The process of implementation coincided with the creation of our new school – as we became part of the Trust. As a leadership team we each had a unique opportunity to rewrite policies and include new ideas. This was not going to be a “new logo on a display board” effort, but rather a root and branch re-working of the central levers of the school. In the area of T&L and CPD the coaching – and the Deputy Directors in Learning (DDLs) were going to form a central part of this plan. In the year 2016/2017 prior to launch in September 2017, a T&L focus group was formed to trial the various different “Teach Like a Champion” strategies that I hoped to include in the new policy, we trialled these in about 12 classrooms and teachers fed back. It would be the teachers who trialled these techniques that would end up interviewing for the DDL positions and they would have the language and the expertise already at their disposal to promote the style of T&L that would take our school forwards in September. It was at the end of this year, that a second unique opportunity presented itself via Swindon Challenge: a visit to a school in Accrington to do some Leverage Leadership training with Uncommon Schools.

The DDL coaching strategy has formed part of the vast breadth of changes that our school has undergone – and can rightly be included in the list of impactful changes that have led to improvements. We have now clarified some of the processes and more closely aligned with the Incremental or Instructional Coaching Model as defined by Bambrick-Santoyo in “Leverage Leadership” (and another of his books called “Get Better Faster”). Instructional Coaching is about isolating one element of teaching practice to improve in an action step, through discussion with the coachee, which might then be honed and practiced. It reduces the gap between feedback and action – all the while retaining the excellent focus on questioning. We are using the six steps for effective feedback and, in response to requests, have set aside two Monday meetings a (short) term in the calendar to set up and review the “plan, practice, follow up, review” cycle that will take place in between. Each new revision to the model is trialled with the DDLs to assess practicability and timings, it has been so important to ensure clarity throughout the process and to make sure what we are asking people to do is possible on a normal timetable. We have rolled this out to all staff .

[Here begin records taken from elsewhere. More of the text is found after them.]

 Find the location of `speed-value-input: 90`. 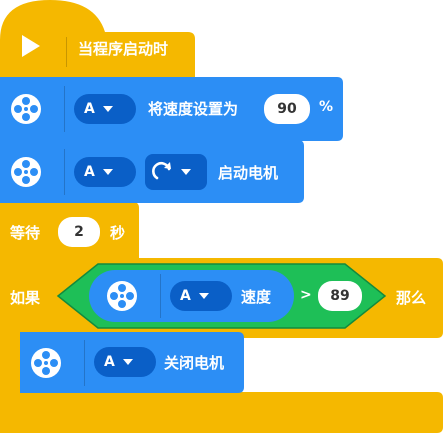

speed-value-input: 90 is located at coordinates (287, 109).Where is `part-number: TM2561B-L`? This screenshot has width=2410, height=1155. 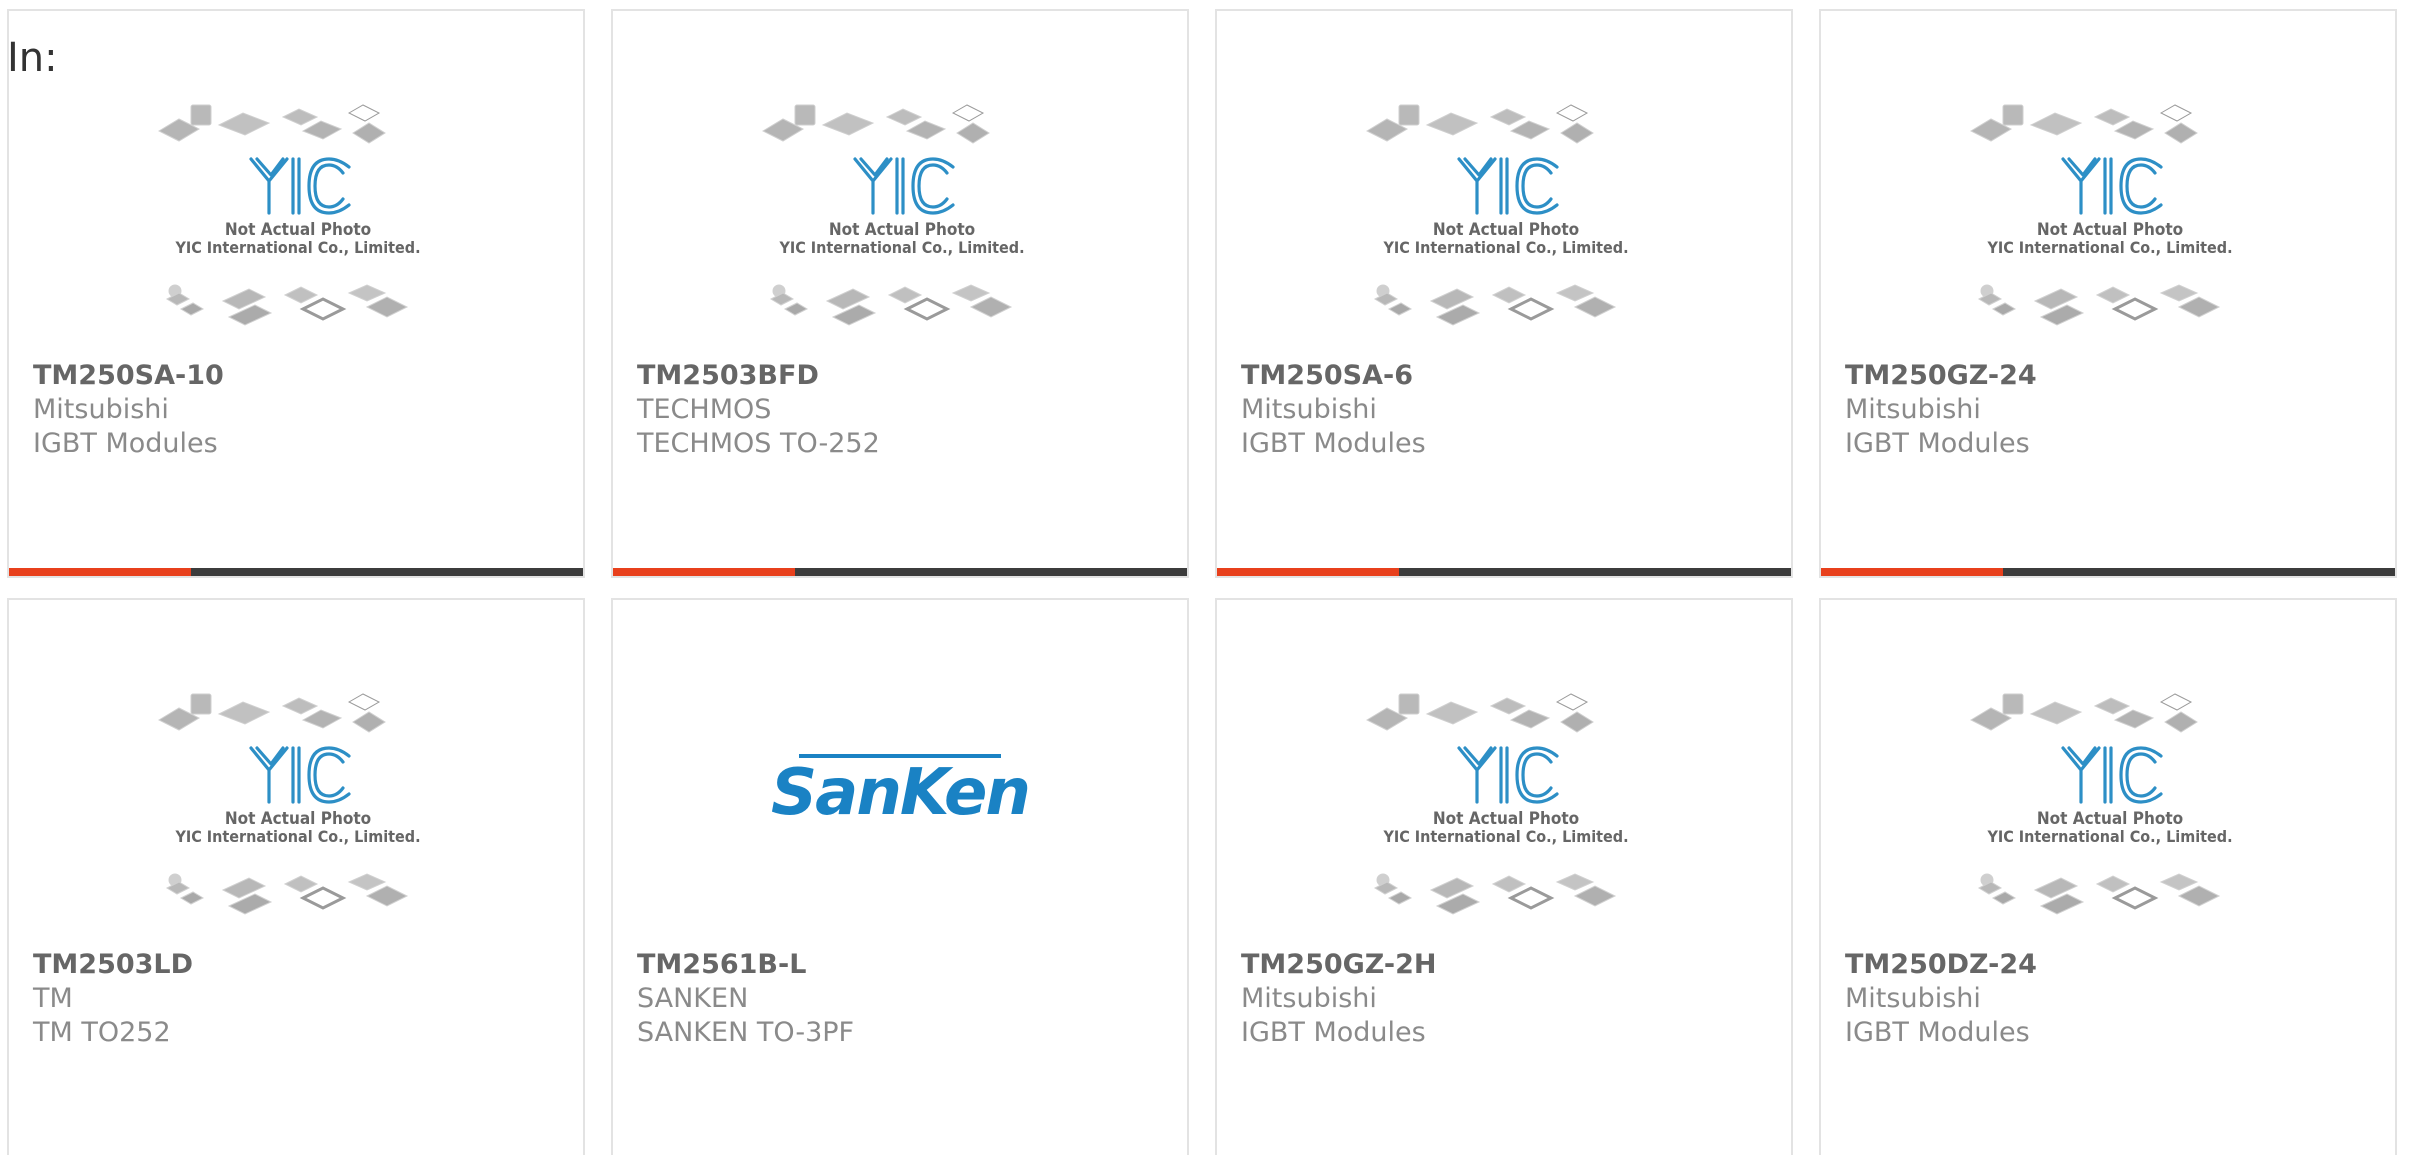
part-number: TM2561B-L is located at coordinates (904, 965).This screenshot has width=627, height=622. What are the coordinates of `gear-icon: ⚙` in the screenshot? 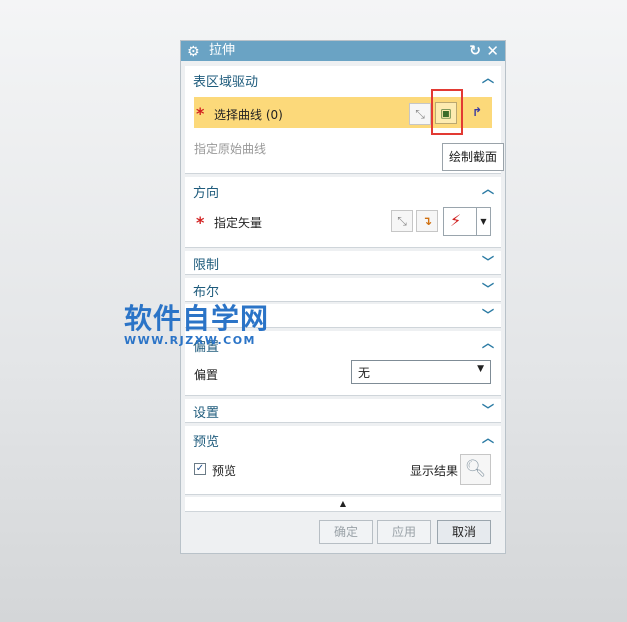 It's located at (194, 52).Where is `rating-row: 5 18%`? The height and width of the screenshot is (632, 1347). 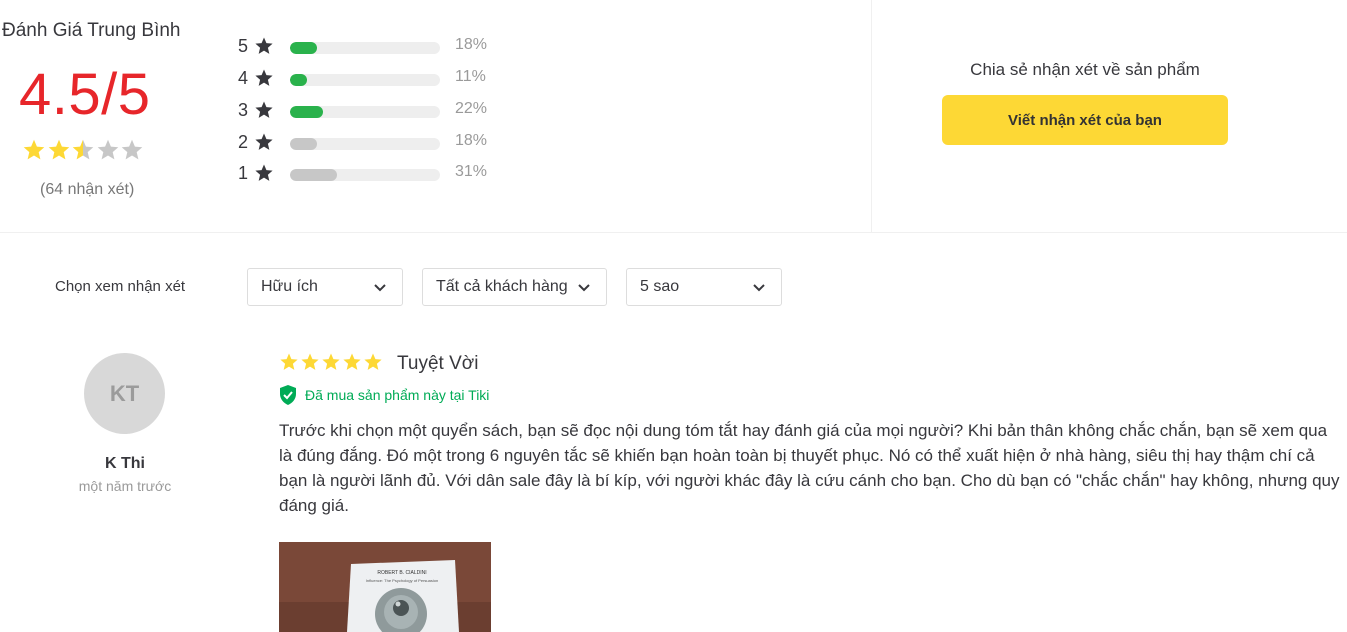
rating-row: 5 18% is located at coordinates (368, 46).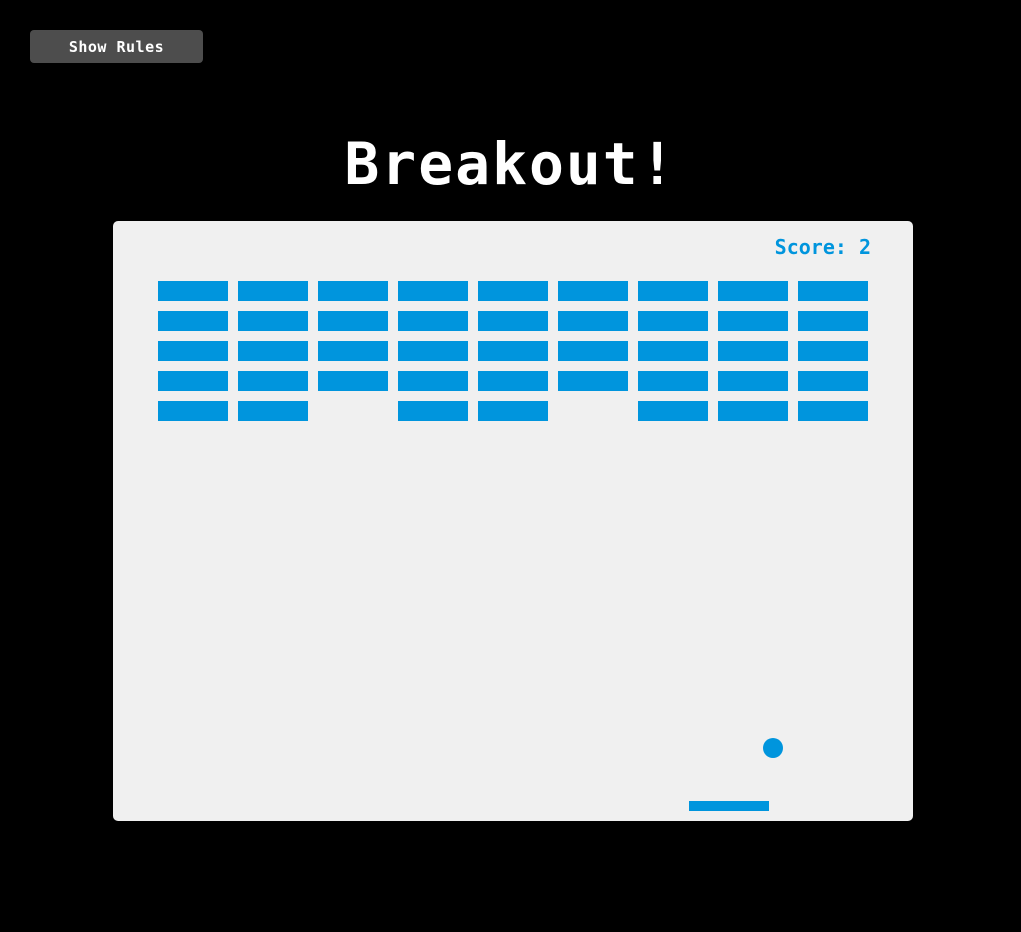  What do you see at coordinates (116, 46) in the screenshot?
I see `show-rules-button: Show Rules` at bounding box center [116, 46].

In terms of challenges, the scale of change that we have effected during this period has been significant and we are lucky to have had the support of a talented and resilient staff base. Also extra capacity from the Trust supported in year one of our launch – which provided invaluable sounding boards for us and access to excellent OLEVI CPD opportunities in their teaching school for many of our staff. The majority of the changes introduced, including the DDL coaching have been about harnessing the existing talents within the school, making very effective systems that do what they say on the tin and also reduce the load on teachers. We stopped grading lessons in 2015, and gave our lesson observations a developmental focus linked to a teacher-selected target. We have begun the process of reducing our reliance on traditional QA, we are not throwing everything out with the bathwater but simply trying to handle things a bit less and feel confident with the silences. The pendulum of trust and accountability has swung and we might dare to envision a situation where the instructional coaching model we are developing eclipses the requirement for simple evaluation style observations and our teachers can work together to bring coaching to life in schools.